Babies who are born prematurely have to fight through days, weeks, or even months of stressful existence.
University of Connecticut School of Nursing professor Xiaomei Cong saw this struggle firsthand working as a registered nurse in a neonatal intensive care unit (NICU) early in her career. She watched as these vulnerable newborns underwent up to 20 painful procedures a day. She had always been a practitioner, but these experiences pointed her towards providing support through research and innovation.
These stressful events can have long-term neurobehavioral effects. These effects are one of the focuses of Cong’s research.
One of Cong’s earlier studies focused on how “Kangaroo Care” – a method of holding newborns – can alleviate NICU procedural pain. Kangaroo Care involves skin-to-skin contact, an important aspect for any baby’s development. Cong found for neonates undergoing painful procedures, this has an added benefit of alleviating some of the pain and stress that those procedures induce.
Cong also studies longer-term effects of these stressful events early in life. Focusing on children from birth to three years old, Cong looks at their language development, weight, height, emotional development, cognition and how these children respond to stressful events.
Much of Cong’s current research focuses on using biomarkers to measure stress in babies. Neonates cannot express when they are experiencing stress or pain in the same way older children can. Cong has thus looked to biomarkers like cortisol, a stress hormone and oxytocin, a “love hormone or cuddle chemical” in neonates’ saliva. These chemicals can tell researchers and clinicians a lot about how a baby is handling stress without words.
What’s in the gut
Cong’s research has recently pivoted to look at neonates’ microbiome. The microbiome is a dynamic system of bacteria, microbes, and other organisms that live in and on the human body. The organisms in the microbiome outnumber cells in a human body by approximately 10 to one.

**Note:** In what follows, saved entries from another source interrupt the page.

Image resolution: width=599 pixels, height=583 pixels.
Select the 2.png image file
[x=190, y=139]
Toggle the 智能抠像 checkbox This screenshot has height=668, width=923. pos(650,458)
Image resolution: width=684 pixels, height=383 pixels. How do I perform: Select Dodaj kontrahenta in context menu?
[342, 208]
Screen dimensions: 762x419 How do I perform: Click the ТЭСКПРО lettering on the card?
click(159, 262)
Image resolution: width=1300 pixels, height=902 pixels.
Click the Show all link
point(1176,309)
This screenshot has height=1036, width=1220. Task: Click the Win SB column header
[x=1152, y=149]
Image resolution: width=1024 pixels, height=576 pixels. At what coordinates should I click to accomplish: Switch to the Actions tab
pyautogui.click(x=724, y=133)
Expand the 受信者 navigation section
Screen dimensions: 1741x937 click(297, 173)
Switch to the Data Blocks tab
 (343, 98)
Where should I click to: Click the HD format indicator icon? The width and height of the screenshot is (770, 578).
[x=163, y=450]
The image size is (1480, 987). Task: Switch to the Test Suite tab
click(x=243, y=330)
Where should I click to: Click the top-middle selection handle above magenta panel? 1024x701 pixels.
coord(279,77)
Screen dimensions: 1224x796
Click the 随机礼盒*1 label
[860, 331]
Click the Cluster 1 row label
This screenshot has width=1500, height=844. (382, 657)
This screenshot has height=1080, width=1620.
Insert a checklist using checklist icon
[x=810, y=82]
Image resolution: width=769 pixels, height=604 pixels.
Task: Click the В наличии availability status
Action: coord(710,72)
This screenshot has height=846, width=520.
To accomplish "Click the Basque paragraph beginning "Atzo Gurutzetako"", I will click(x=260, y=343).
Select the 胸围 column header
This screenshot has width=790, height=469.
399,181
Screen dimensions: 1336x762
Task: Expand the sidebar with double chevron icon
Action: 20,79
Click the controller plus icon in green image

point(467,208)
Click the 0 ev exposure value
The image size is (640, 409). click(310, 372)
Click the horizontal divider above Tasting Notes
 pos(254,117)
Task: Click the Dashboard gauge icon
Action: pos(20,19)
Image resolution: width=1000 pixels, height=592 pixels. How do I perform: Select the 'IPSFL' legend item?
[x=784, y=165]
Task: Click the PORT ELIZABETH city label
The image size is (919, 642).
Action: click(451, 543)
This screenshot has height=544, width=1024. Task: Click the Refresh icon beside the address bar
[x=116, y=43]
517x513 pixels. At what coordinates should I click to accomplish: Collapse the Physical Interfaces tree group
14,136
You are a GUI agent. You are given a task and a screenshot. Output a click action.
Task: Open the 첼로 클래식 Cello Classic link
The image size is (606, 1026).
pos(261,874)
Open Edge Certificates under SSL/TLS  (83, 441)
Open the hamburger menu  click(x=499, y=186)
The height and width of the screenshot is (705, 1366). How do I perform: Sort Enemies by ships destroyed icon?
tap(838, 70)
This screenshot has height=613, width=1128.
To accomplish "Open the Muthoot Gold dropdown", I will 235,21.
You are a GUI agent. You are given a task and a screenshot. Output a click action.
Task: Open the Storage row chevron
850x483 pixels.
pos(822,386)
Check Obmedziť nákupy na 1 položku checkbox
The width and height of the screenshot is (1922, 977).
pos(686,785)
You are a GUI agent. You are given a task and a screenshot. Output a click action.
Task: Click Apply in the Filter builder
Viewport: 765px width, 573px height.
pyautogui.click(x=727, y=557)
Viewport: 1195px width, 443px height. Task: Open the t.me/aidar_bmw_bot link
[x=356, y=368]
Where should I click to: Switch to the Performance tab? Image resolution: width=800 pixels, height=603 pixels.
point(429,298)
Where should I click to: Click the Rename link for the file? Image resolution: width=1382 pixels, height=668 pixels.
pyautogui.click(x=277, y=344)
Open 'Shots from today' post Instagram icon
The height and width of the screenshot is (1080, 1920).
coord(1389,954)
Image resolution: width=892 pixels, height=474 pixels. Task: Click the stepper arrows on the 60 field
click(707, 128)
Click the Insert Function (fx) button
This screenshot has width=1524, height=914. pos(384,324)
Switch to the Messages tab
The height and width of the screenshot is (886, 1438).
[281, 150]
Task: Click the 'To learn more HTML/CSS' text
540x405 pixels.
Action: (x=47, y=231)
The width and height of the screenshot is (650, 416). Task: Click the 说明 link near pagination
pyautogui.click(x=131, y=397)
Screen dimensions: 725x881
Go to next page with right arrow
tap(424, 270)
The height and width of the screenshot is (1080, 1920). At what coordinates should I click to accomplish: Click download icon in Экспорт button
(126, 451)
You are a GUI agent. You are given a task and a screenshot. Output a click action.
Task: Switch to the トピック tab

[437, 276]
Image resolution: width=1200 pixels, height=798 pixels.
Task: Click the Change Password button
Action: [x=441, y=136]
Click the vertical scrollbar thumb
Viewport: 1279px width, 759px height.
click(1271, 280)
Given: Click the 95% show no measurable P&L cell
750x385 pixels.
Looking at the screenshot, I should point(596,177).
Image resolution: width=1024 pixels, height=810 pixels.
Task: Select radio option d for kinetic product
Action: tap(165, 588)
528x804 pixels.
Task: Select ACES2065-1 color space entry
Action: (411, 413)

The microbiome supports important digestion, immunity, and nutrition functions. A person accumulates their unique microbiome over their lifetime. Babies are born as a clean slate and begin growing their biome right from birth. The first few months of life are key to developing a healthy biome for the rest of a person’s life.
“They undergo big changes in those first few weeks of life,” Cong says.
When babies are in the NICU, they are not exposed to the normal bacteria and microbes because their health is so fragile.
One of Cong’s current studies looks at mothers who are unable to breastfeed their infants in the NICU. Often, these babies will be tube-fed pasteurized breastmilk from donors. Compared to mother’s own milk, this milk may have disadvantages, because pasteurization kills many of the helpful bacteria and microbes along with those which may endanger the babies’ nascent immune systems.
“It has the same nutritional value, but hampers the development of the microbiome,” Cong says.
Cong has found that milk from the baby’s own mother, even if it has to be through tube-feeding for the very premature infant, is better for the baby’s microbiome development than that of pasteurized donor milk.
This finding helps inform clinical practice, as doctors and nurses can encourage mothers to send their own milk to the NICU even when they cannot breastfeed directly.
Cong also studies stool samples from neonates to look for additional biomarkers that reveal the development and health of their microbiome, as well as the microbiome of people with Irritable Bowel Syndrome (IBS). Cong is studying the manifestations of emotional stress in patients with IBS using many of the same concepts she uses to study neonates in the NICU.
Keeping up with tech
More recently, Cong has also used genetic markers to study this aspect of neonates’ experience in the NICU. The emergence of genomic science has provided a new avenue for Cong to expand her research.
“We always have these new technologies,” Cong says. “Especially in recent years with genetics and genome science, we really have to catch up with what’s going on there.”
These advancements have shown Cong how important fruitful collaborations with other researchers can be. Cong works with researchers at Connecticut Children’s Medical Center and The Jackson Laboratory for Genomic Medicine, who have expertise in areas that can inform her research.
“You always have to learn some new thing,” Cong says. “And that often means you have to build up your team and work together.”
Cong also works closely with the Microbial Analysis, Resources and Services (MARS) center, which is part of UConn’s Center for Open Research Resources and Equipment (COR2E), which conducts microbiome sequencing. Cong is also the director of the UConn School of Nursing’s Biobehavioral Research Lab.
“All the collaborations are so important to our studies,” Cong says. “We get amazing results.”
Not just on paper
One of the most rewarding aspects of her work for Cong is how directly it can be applied and have real-life impacts.
“It goes into clinical practice,” Cong says. “It’s not just on the paper.”
The goal of Cong’s research is to improve the short- and long-term neurodevelopment and quality of life for babies who start their lives in the NICU.
Cong says she sees her research continuing in new directions facilitated by technological developments which support new avenues for her work.
“Definitely we want to see all these babies have an improved quality of life and better health later in life,” Cong says.